自分用の小さなアプリでも、ファイルを読み込めるようにした時点で外部入力になります。
インポート機能を付けるときは、このあたりも一応見ておいたほうがよさそうです。
広告について
MemoNest は無料で使えますが、画面には広告を表示しています。
広告を入れたことで、メモの内容を外部へ送るようにはしていません。
通信先は CSP で制限していますし、アプリ側にもメモをサーバーへ送信する処理はありません。
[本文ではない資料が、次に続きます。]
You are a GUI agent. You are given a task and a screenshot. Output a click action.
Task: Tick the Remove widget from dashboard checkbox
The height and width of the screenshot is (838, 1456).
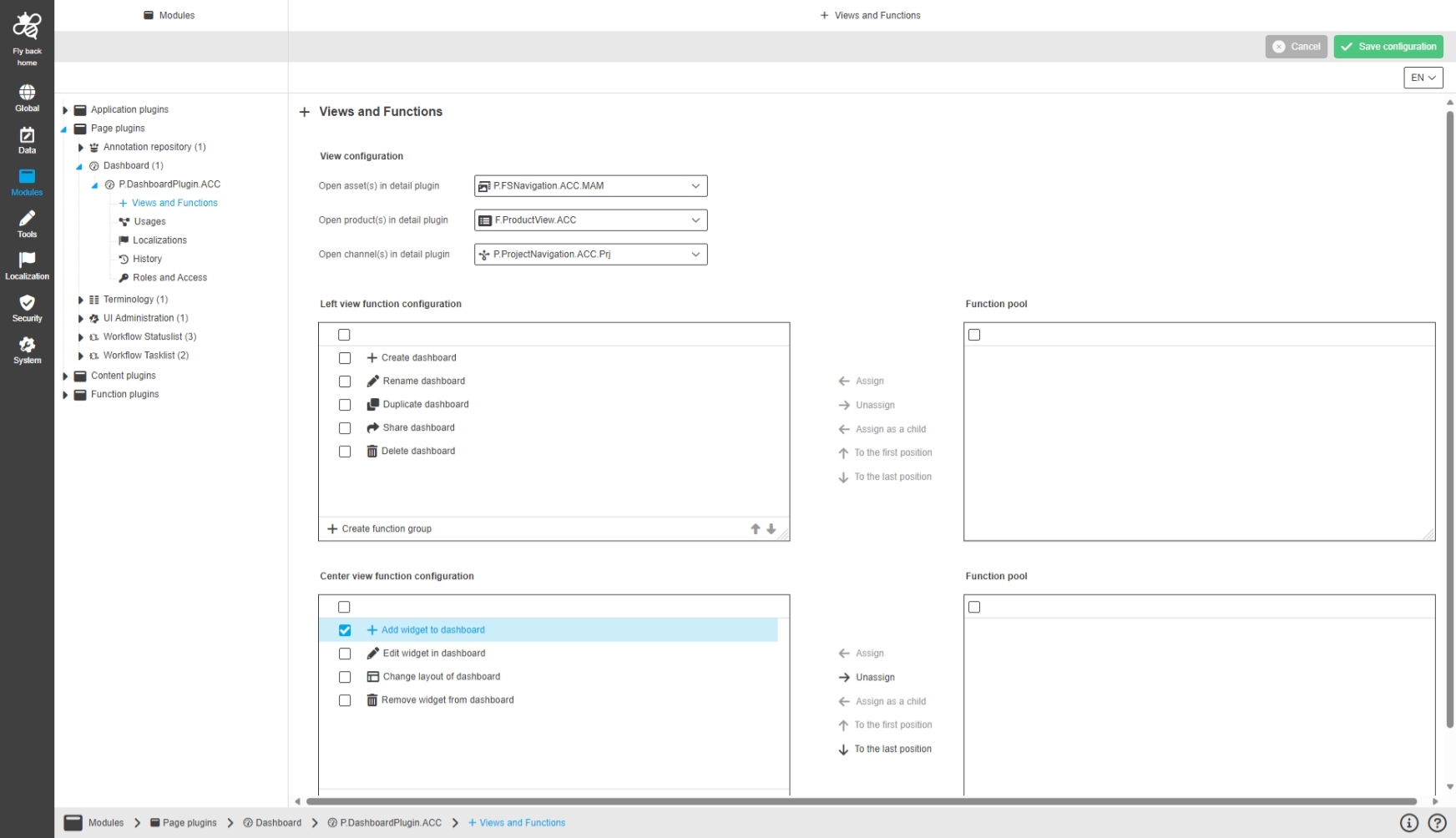[x=345, y=700]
広告ブロックについては、できれば解除して使ってもらえると助かります。
これから
ひとまず公開しましたが、僕自身もまだ使いながら細かいところを直しています。
不具合や「ここが使いづらい」などあれば、アプリ内の問い合わせフォームから送ってください。
開発自体は、今回もかなり AI を使っています。
そのあたりは以前の記事にも書きました。
おわりに
やっていることはかなり単純です。
件名と値を登録して、必要になったらタップしてコピーする。
ほぼそれだけのアプリです。
ただ、自分の場合はこういう「たまに使う短い文字列」が思った以上に多くて、作ってから毎日のように使っています。
同じようなものをメモアプリや自分宛のメールから毎回探している人は、よければ使ってみてください。